U.S. free trade agreements since 1984 have had an overall positive effect on trade balances, reducing U.S. trade deficits or boosting surpluses with partner countries by $87.5 billion in 2015, a new government study showed on Wednesday.
The study by the U.S. International Trade Commission at the request of Congress found that the trade deals, including the controversial North American Free Trade Agreement (NAFTA) and pacts with Central American countries and South Korea, boosted net U.S. employment by 159,300 jobs in 2012 over levels that would have occurred without them.
They caused real wages to be slightly higher, by 0.3 percent, that same year. The trade deals also provided only a slight boost to economic output of less than one percent.
The agreements significantly improved the U.S. position in bilateral goods trade with FTA partners, boosting surpluses or reducing deficits by $4.4 billion per country per year on average, said the ITC, the body that passes judgment on U.S. anti-dumping and anti-subsidy trade cases.
This added up to a total favorable U.S. trade position of $87.5 billion for 2015 over estimates without the trade deals.
It noted that U.S. pork exports to Colombia, for example, had risen 300 percent since a free-trade deal took effect in 2011.

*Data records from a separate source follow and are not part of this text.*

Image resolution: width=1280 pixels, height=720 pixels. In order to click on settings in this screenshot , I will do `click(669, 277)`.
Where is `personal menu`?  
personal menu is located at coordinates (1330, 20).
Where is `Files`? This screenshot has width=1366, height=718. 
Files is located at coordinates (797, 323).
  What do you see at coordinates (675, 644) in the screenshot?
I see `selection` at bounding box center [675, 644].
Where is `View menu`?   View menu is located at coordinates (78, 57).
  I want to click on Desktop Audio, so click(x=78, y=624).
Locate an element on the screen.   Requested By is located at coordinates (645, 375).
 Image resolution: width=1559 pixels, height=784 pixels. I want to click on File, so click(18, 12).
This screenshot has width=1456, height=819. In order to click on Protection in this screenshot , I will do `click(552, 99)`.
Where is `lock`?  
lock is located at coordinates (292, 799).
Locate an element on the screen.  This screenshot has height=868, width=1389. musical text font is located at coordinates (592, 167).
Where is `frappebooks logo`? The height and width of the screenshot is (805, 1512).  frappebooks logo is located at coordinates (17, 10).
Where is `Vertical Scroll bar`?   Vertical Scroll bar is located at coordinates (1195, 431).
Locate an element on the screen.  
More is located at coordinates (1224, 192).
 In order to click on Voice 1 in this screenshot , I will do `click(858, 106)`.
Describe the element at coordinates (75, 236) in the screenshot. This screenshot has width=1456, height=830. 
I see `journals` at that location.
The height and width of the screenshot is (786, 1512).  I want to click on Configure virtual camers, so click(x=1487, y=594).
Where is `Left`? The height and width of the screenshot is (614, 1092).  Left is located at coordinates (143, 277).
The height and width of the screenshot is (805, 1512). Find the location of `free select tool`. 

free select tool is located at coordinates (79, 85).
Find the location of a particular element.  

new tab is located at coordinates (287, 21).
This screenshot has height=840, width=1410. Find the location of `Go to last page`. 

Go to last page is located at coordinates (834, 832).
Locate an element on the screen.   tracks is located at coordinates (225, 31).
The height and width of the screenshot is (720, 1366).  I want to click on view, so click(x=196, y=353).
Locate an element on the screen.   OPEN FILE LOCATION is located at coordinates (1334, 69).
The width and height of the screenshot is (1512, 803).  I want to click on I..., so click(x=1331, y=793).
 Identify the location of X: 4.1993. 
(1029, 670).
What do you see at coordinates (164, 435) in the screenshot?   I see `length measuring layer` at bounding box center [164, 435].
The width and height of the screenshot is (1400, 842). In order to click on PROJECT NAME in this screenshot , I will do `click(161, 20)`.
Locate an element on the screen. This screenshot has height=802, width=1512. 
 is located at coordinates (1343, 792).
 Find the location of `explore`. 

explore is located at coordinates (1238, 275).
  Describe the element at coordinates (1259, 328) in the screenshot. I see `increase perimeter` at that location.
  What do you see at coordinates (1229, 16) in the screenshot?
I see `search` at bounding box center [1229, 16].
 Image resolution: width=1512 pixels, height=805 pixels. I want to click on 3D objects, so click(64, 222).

The study, mandated by last year's "fast-track" trade authority legislation that paved the way for a 12-country Pacific free trade deal, could provide some ammunition for pro-trade lawmakers to push back against a rising tide of anti-trade sentiment, particularly from the presidential campaign trail.
Presumptive Republican nominee Donald Trump on Tuesday vowed to force Canada and Mexico to renegotiate the NAFTA free trade deal or scrap it as part of his plan to protect and restore American jobs.
But the ITC study found that the benefits of free trade pacts were somewhat uneven, with export and employment gains not shared by all sectors.
While the study characterized the overall effect of NAFTA as positive, it said movement of production to Mexico was a factor in the decline in overall U.S. automobile and parts production and employment. For instance, employment declined from a peak of 1.3 million workers in 2000, to 877,000 in 2014 after massive restructurings and increased market share of Asian automakers.
But the study also said that NAFTA had helped to make the U.S. auto industry more globally competitive, helping to boost U.S. vehicle exports to non-NAFTA countries from $10.7 billion in 1997 to $54.9 billion in 2014.
Representative Sander Levin of Michigan, the top Democrat on the influential House Ways and Means Committee, criticized the study for failing to measure the worker dislocations caused by trade deals and increased imports.
"The ITC claims a small increase in GDP based on traditional economic models," said Levin, who opposes the Trans-Pacific Partnership trade deal. "The ITC fails to address the costs associated with workers losing their jobs or factories leaving communities as a result of trade agreements. Those transition costs are largely ignored in this report."